FRosner / spawncamping-dds

Data-Driven Spark allows quick data exploration based on Apache Spark.
Other
28 stars 15 forks source link

DDS integration into Zeppelin #190

Open RPCMoritz opened 9 years ago

RPCMoritz commented 9 years ago

Zeppelin is quickly becoming the most popular Notebook-like environment for Apache Spark.

A Google Summer of Code project is currently in progress to enable visualization library support for Zeppelin, and a custom interpreter could be used as the basis for providing DDS functions on existing structures in Zeppelin's global SparkContext. We have to coordinate with Madhuka Udantha and his mentors to see how they plan to open up and modularise the visualization component, and how to pass DDS-components into this interface.

Alternatively, the DDS jar would have to be integrated into the classpath for the spark interpreter, and/or dependency-loaded and used in a more ad-hoc manner.

FRosner commented 9 years ago

@RPCMoritz thanks for proposing this. Could you please provide a link to the corresponding Zeppelin JIRA issue? As soon as you have a better understanding of what it takes from our side to make this happen, please provide a small design document (maybe in this issue description).

I moved it to backlog for now as we don't know when it is going to happen. We will schedule it accordingly once we have some more detailed information.

RPCMoritz commented 9 years ago

I just found the following information, which may provide another way of interacting with Zeppelin:

"If table contents start with %html, it is interpreted as an HTML." from https://zeppelin.incubator.apache.org/docs/display.html It may be possible to abuse or extend this to enable a DDS interpreter to redirect webserver output to standard-out in a compatible format. Currently a limitation to this approach is the requirement of the wrapping table environment.

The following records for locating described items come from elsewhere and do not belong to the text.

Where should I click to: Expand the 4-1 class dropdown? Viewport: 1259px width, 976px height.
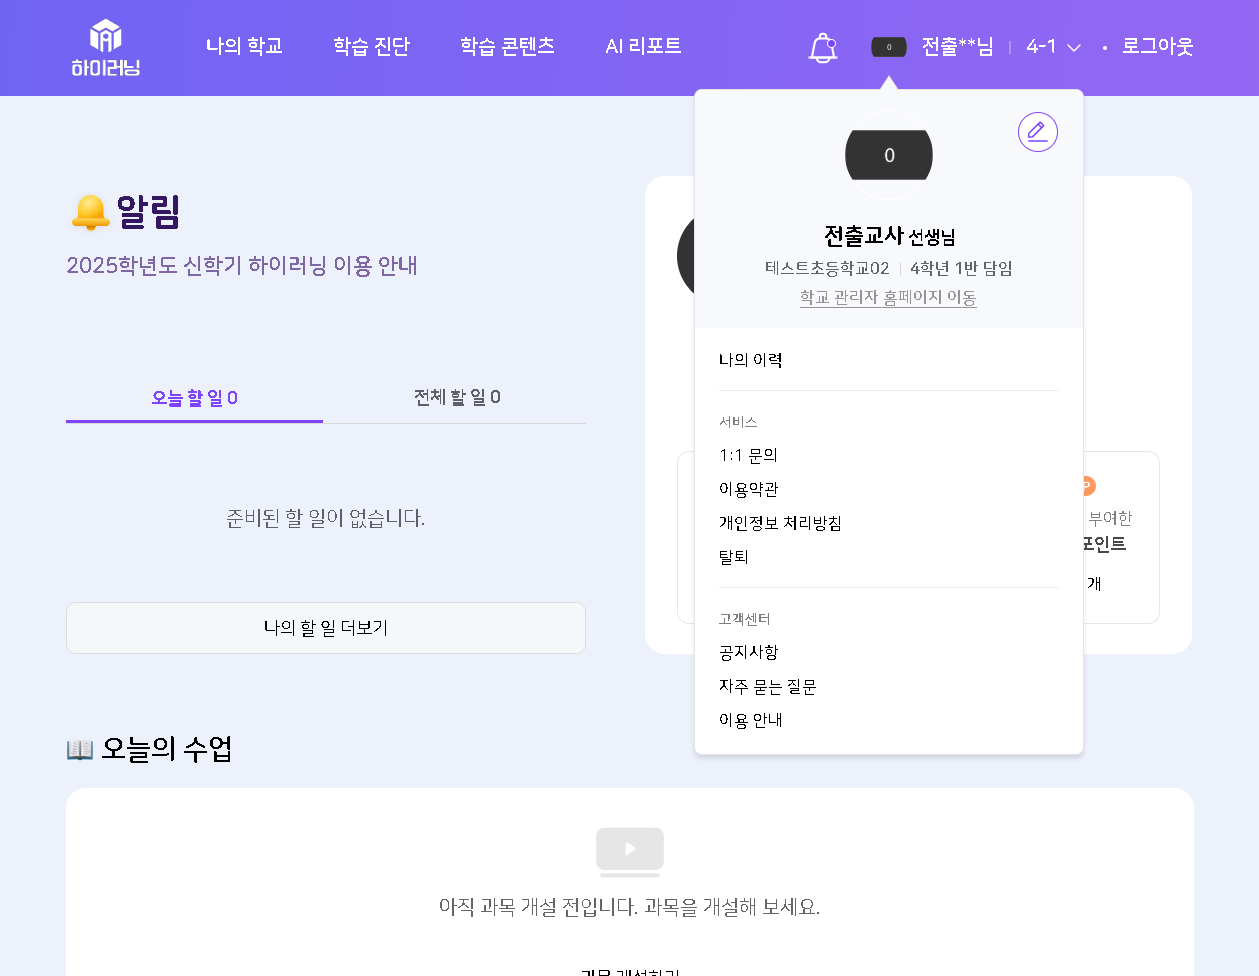[x=1053, y=47]
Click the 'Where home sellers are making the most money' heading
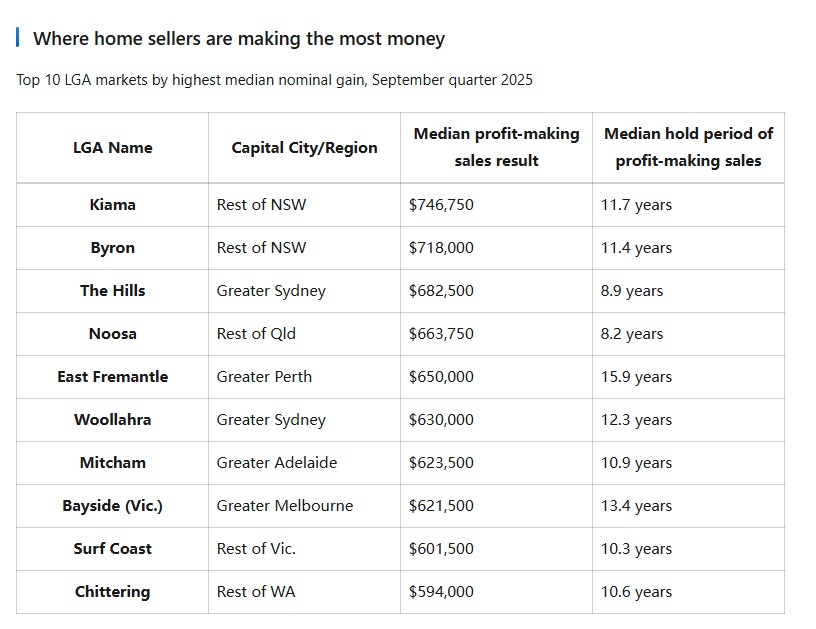Viewport: 816px width, 629px height. pyautogui.click(x=239, y=39)
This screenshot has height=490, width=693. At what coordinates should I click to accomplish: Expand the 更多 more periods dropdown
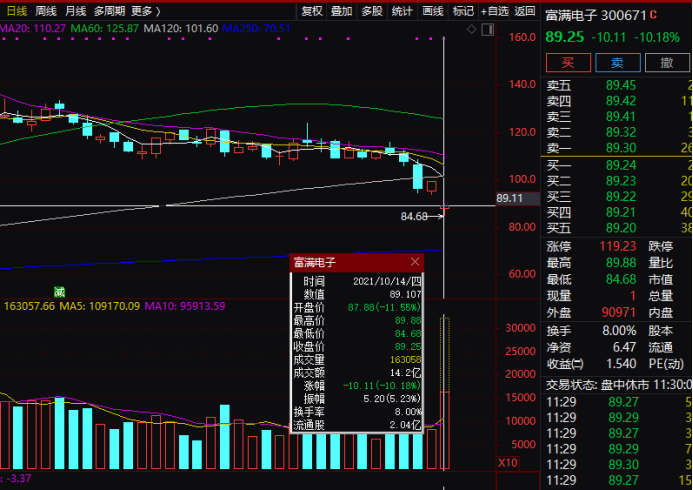point(145,11)
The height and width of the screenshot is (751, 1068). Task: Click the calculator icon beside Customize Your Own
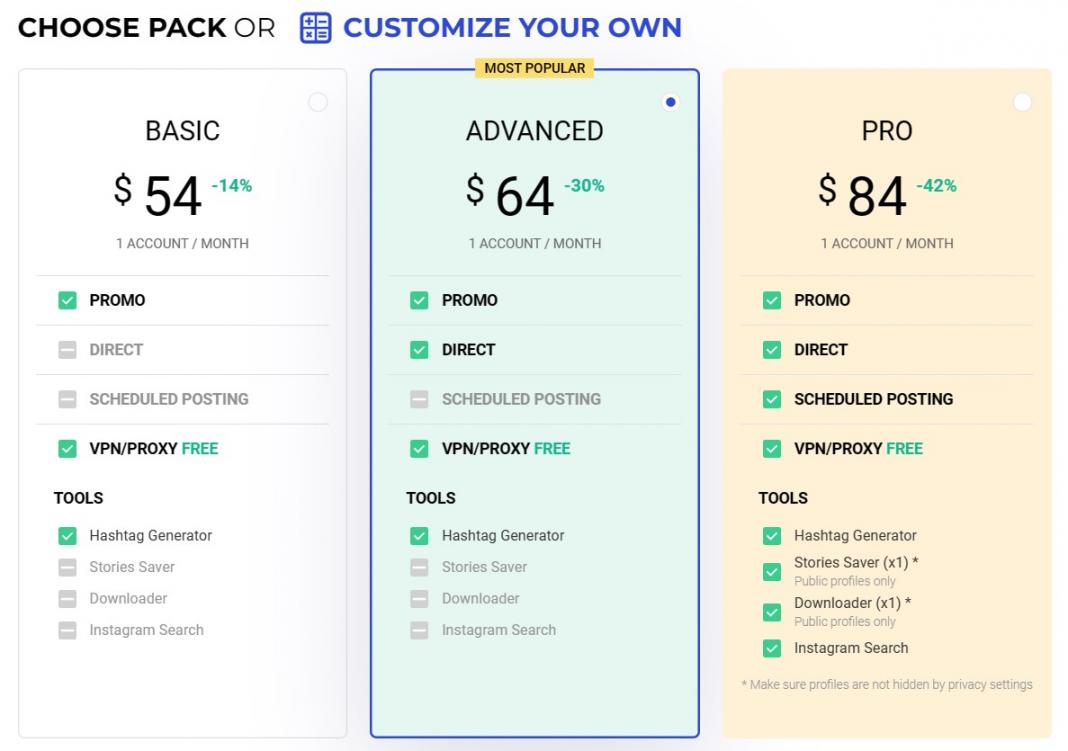pyautogui.click(x=315, y=28)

The JIRA for the pluggable visualization approach can be found here: https://issues.apache.org/jira/browse/ZEPPELIN-107 The corresponding progress is also being tracked here: https://cwiki.apache.org/confluence/display/ZEPPELIN/COMDEV-119+Zeppelin+GSoC+Project%3A+add+more+D3+visualization

FRosner commented 9 years ago

@RPCMoritz so what do you propose?

RPCMoritz commented 9 years ago

Further research into the issue. In fact the PR linked to in the JIRA (https://github.com/apache/incubator-zeppelin/pull/27) also gives access to an angular interpreter which we may be able to encapsulate/extend. I'll take a closer look at the individual capabilities ASAP.

FRosner commented 9 years ago

Thanks @RPCMoritz

RPCMoritz commented 9 years ago

I just figured out that the table-wrapping isn't necessary for html rendering. Assuming it is fully featured, we can probably integrate DDS that way, if we can intercept the generated html and write it out, instead of serving it.

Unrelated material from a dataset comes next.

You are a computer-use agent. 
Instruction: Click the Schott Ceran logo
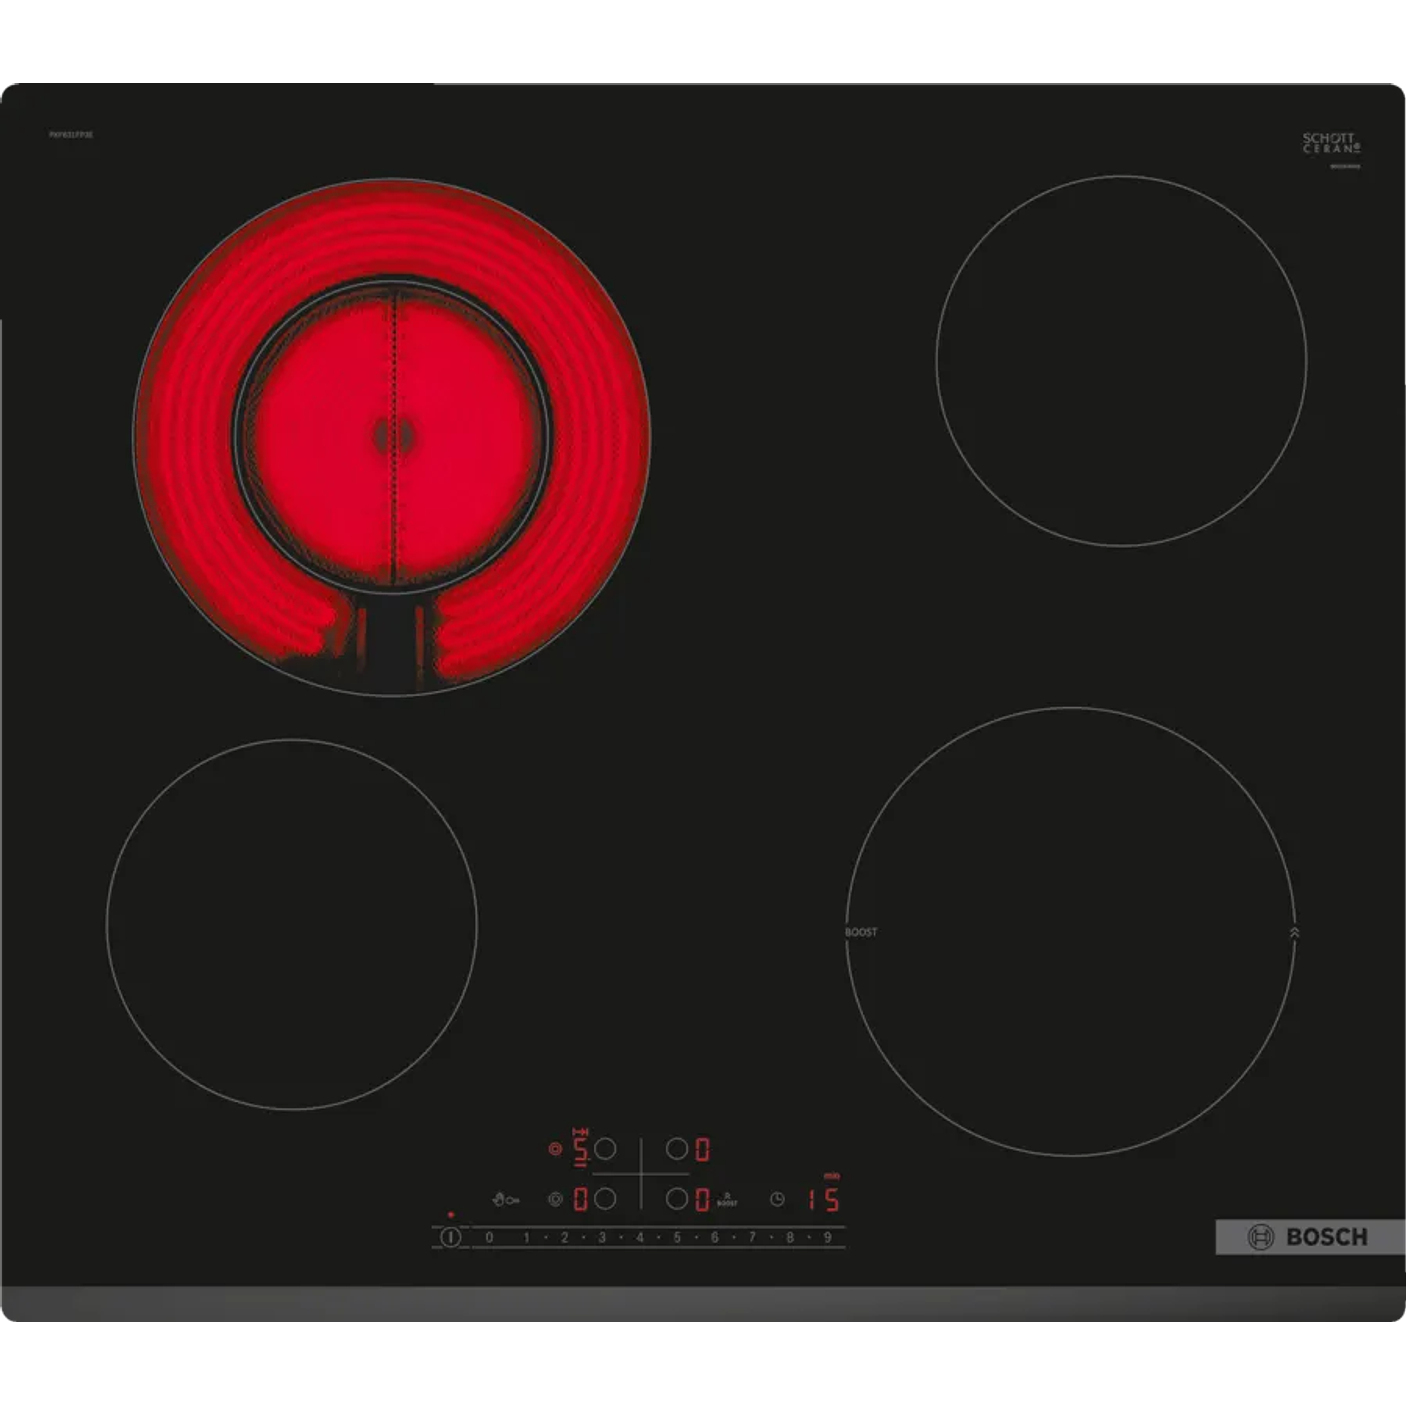pyautogui.click(x=1330, y=143)
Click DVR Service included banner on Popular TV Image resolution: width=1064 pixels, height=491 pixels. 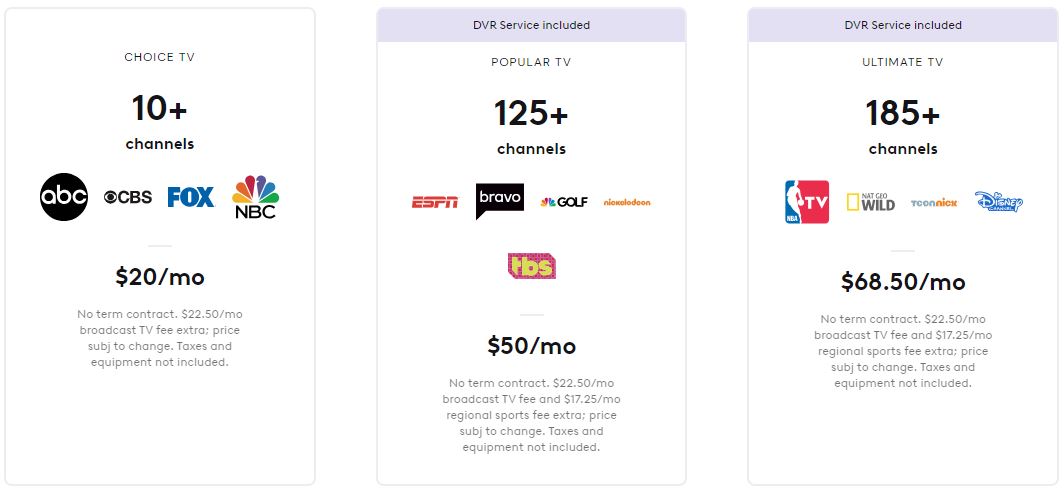531,25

FRosner commented 9 years ago

If there are any changes required from the DDS side, let's discuss them here and eventually create a ticket. We can put them as subtasks to this one.

RPCMoritz commented 9 years ago

Another thing to consider is the multi-user capability of Zeppelin (only one sc per Zeppelin instance, but multiple browsers possible) which may impose some modifications to make some naive integration options transparently possible.

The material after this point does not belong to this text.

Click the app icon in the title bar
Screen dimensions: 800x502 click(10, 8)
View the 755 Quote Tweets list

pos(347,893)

FRosner commented 9 years ago

Yes. It might mean that we need to change the way servables are kept in the server. Can notebooks be saved / reopened later? If so, we need to think about something that allows us to do it. Best would be that the resulting HTML is saved in Zeppelin. This would not be possible if we used an iframe solution.

On 24 Jul 2015, at 11:12, RPCMoritz notifications@github.com wrote:

Another thing to consider is the multi-user capability of Zeppelin (only one sc per Zeppelin instance, but multiple browsers possible) which may impose some modifications to make some naive integration options transparently possible.

— Reply to this email directly or view it on GitHub https://github.com/FRosner/spawncamping-dds/issues/190#issuecomment-124451116.

RPCMoritz commented 9 years ago

The Iframe "solution" (it's more of a hack, really) appears to work, but has the downside of not being very notebook-friendly (the display isn't statically linked to the code). It could be good enough to allow intermittent demo-style usage (no need to go to the shell anymore) but long term we should aim for static rendering. iframe

RPCMoritz commented 9 years ago

I will look at the angular interpreter next, to see if we can write a DDS-interpreter, which packages the js and interpretes Servables.

FRosner commented 9 years ago

:+1:

FRosner commented 9 years ago

@RPCMoritz In order to allow saving it we might be able to store the JSON serialized servable. But then we need JavaScript code in the front-end that has all the required libraries etc. to be able to render this servable.

However, settings you make in the visualization (changing scales etc.) will not be saved, because they are not reflected in the JSON so far. But this is something we could work on.